Start of ENTRIES PROVIDED

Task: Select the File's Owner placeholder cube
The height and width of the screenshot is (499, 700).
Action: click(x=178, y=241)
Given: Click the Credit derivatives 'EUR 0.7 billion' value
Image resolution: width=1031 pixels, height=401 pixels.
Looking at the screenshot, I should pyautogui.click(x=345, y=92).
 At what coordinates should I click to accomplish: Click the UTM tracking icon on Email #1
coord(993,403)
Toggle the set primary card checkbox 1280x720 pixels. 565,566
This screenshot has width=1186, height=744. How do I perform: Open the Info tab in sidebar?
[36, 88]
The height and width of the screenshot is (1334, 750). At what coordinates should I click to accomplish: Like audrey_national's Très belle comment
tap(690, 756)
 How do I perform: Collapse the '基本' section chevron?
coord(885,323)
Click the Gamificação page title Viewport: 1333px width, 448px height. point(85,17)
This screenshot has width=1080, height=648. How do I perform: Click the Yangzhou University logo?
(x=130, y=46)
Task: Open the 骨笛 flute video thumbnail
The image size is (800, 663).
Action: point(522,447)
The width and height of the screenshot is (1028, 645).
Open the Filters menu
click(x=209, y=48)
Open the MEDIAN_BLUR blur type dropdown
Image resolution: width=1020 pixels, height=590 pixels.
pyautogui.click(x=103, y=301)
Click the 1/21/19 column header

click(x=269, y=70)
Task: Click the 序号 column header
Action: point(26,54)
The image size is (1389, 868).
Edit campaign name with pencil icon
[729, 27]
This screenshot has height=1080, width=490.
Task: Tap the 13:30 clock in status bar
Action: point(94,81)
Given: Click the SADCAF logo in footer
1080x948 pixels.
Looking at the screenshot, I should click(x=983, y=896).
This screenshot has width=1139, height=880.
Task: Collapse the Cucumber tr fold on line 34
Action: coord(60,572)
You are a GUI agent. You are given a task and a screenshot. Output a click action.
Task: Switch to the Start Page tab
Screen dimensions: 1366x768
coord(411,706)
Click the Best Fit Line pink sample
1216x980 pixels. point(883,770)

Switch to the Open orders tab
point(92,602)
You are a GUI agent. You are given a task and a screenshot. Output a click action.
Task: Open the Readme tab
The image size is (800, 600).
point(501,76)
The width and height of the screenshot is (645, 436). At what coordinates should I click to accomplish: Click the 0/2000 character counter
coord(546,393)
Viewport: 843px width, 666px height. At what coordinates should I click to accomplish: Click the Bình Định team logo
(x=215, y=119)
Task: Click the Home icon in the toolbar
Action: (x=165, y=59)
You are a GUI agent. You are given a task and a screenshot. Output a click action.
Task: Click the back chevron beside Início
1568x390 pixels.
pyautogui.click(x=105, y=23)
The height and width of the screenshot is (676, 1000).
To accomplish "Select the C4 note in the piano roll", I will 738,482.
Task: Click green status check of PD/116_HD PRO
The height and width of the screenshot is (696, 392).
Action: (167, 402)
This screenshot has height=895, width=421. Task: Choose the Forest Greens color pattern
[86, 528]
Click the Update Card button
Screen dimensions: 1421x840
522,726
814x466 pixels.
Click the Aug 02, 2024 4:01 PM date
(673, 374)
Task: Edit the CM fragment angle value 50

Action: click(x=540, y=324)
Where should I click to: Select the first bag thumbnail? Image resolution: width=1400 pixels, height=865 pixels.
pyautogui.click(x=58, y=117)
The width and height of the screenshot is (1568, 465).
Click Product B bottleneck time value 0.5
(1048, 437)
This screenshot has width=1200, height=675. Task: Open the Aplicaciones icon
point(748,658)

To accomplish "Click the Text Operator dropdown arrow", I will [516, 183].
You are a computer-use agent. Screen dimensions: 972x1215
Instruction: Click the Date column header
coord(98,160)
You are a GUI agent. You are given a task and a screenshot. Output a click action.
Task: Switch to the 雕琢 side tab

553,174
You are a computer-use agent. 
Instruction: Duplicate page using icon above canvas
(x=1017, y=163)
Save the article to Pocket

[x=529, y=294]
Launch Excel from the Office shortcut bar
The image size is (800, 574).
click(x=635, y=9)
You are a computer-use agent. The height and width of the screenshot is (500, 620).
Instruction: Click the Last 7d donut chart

End of ENTRIES PROVIDED

WHAT YOU WILL DO »
Down to the last line, restate the records exactly.

PROBLEM SOLUTION »
Task: Select the File's Owner placeholder cube
The height and width of the screenshot is (499, 700).
Action: click(x=178, y=241)
Given: Click the Credit derivatives 'EUR 0.7 billion' value
Image resolution: width=1031 pixels, height=401 pixels.
Looking at the screenshot, I should pyautogui.click(x=345, y=92).
 At what coordinates should I click to accomplish: Click the UTM tracking icon on Email #1
coord(993,403)
Toggle the set primary card checkbox 1280x720 pixels. 565,566
This screenshot has width=1186, height=744. How do I perform: Open the Info tab in sidebar?
[36, 88]
The height and width of the screenshot is (1334, 750). At what coordinates should I click to accomplish: Like audrey_national's Très belle comment
tap(690, 756)
 How do I perform: Collapse the '基本' section chevron?
coord(885,323)
Click the Gamificação page title Viewport: 1333px width, 448px height. point(85,17)
This screenshot has width=1080, height=648. How do I perform: Click the Yangzhou University logo?
(x=130, y=46)
Task: Open the 骨笛 flute video thumbnail
The image size is (800, 663).
Action: point(522,447)
The width and height of the screenshot is (1028, 645).
Open the Filters menu
click(x=209, y=48)
Open the MEDIAN_BLUR blur type dropdown
Image resolution: width=1020 pixels, height=590 pixels.
pyautogui.click(x=103, y=301)
Click the 1/21/19 column header

click(x=269, y=70)
Task: Click the 序号 column header
Action: point(26,54)
The image size is (1389, 868).
Edit campaign name with pencil icon
[729, 27]
This screenshot has height=1080, width=490.
Task: Tap the 13:30 clock in status bar
Action: point(94,81)
Given: Click the SADCAF logo in footer
1080x948 pixels.
Looking at the screenshot, I should click(x=983, y=896).
This screenshot has width=1139, height=880.
Task: Collapse the Cucumber tr fold on line 34
Action: coord(60,572)
You are a GUI agent. You are given a task and a screenshot. Output a click action.
Task: Switch to the Start Page tab
Screen dimensions: 1366x768
coord(411,706)
Click the Best Fit Line pink sample
1216x980 pixels. point(883,770)

Switch to the Open orders tab
point(92,602)
You are a GUI agent. You are given a task and a screenshot. Output a click action.
Task: Open the Readme tab
The image size is (800, 600).
point(501,76)
The width and height of the screenshot is (645, 436). At what coordinates should I click to accomplish: Click the 0/2000 character counter
coord(546,393)
Viewport: 843px width, 666px height. At what coordinates should I click to accomplish: Click the Bình Định team logo
(x=215, y=119)
Task: Click the Home icon in the toolbar
Action: (x=165, y=59)
You are a GUI agent. You are given a task and a screenshot. Output a click action.
Task: Click the back chevron beside Início
1568x390 pixels.
pyautogui.click(x=105, y=23)
The height and width of the screenshot is (676, 1000).
To accomplish "Select the C4 note in the piano roll", I will 738,482.
Task: Click green status check of PD/116_HD PRO
The height and width of the screenshot is (696, 392).
Action: (167, 402)
This screenshot has height=895, width=421. Task: Choose the Forest Greens color pattern
[86, 528]
Click the Update Card button
Screen dimensions: 1421x840
522,726
814x466 pixels.
Click the Aug 02, 2024 4:01 PM date
(673, 374)
Task: Edit the CM fragment angle value 50

Action: click(x=540, y=324)
Where should I click to: Select the first bag thumbnail? Image resolution: width=1400 pixels, height=865 pixels.
pyautogui.click(x=58, y=117)
The width and height of the screenshot is (1568, 465).
Click Product B bottleneck time value 0.5
(1048, 437)
This screenshot has width=1200, height=675. Task: Open the Aplicaciones icon
point(748,658)

To accomplish "Click the Text Operator dropdown arrow", I will [516, 183].
You are a computer-use agent. Screen dimensions: 972x1215
Instruction: Click the Date column header
coord(98,160)
You are a GUI agent. You are given a task and a screenshot. Output a click action.
Task: Switch to the 雕琢 side tab

553,174
You are a computer-use agent. 
Instruction: Duplicate page using icon above canvas
(x=1017, y=163)
Save the article to Pocket

[x=529, y=294]
Launch Excel from the Office shortcut bar
The image size is (800, 574).
click(x=635, y=9)
You are a computer-use agent. The height and width of the screenshot is (500, 620).
Instruction: Click the Last 7d donut chart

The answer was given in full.